Put simply, Obama has misread his mandate. Perhaps he thought he was elevated to pass health care – they loved it in Iowa! – but in fact it was the economic crisis that got him elected, is now our national preoccupation, and will be the solution of which (or lack of one) that determines whether he’s re-elected.

Obama seems to have forgotten all the stuff he proclaimed in the campaign about a new type of non-divisive presidency, even though that promise of bipartisanship was the facet of his candidacy that appealed the most to independents. Of course, the Republicans have made bipartisanship difficult. But he was the one in the campaign who claimed he could deal in a new way with those across the aisle – in contrast with his primary opponent, Hillary Clinton, who once called that opposition “the vast right-wing conspiracy.”

Obama further miscalculated what a president actually does and is expected to do in a constitutionally weak office. When it comes to the economy in an interdependent world, there’s not a whole lot under his office’s control.
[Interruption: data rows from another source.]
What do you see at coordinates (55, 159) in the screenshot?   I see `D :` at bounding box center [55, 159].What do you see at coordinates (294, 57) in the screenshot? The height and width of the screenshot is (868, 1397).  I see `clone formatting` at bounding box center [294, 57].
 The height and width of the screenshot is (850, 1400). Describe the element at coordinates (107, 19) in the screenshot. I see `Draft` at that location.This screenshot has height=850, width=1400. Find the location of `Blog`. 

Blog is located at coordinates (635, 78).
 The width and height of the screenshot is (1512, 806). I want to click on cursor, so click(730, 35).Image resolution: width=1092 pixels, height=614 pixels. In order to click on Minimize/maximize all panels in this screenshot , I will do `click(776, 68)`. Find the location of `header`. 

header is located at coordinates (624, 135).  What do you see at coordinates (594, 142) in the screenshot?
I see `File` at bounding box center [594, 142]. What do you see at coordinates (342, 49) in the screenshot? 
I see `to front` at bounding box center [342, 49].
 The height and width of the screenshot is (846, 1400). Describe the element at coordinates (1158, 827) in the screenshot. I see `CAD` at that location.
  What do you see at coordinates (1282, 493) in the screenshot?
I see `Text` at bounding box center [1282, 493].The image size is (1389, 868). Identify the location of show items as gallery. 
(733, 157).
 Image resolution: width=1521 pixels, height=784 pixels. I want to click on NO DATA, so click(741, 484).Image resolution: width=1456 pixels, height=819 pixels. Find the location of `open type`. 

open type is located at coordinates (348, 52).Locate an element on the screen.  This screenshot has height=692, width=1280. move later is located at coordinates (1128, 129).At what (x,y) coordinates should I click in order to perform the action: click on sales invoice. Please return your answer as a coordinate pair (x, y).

Now that we, as a nation, have awakened from our post-election, post-racial dream state, we’ve begun to notice that our president may not be much interested in being a chief “executive,” given that he’s never run anything before or expressed the slightest inclination to do so. He has big ideas, to be sure, but that’s only a small part of the job. The hard, nitty-gritty labor of figuring out how government can actually work better – the operative word is “governing” – seems to hold no appeal for him.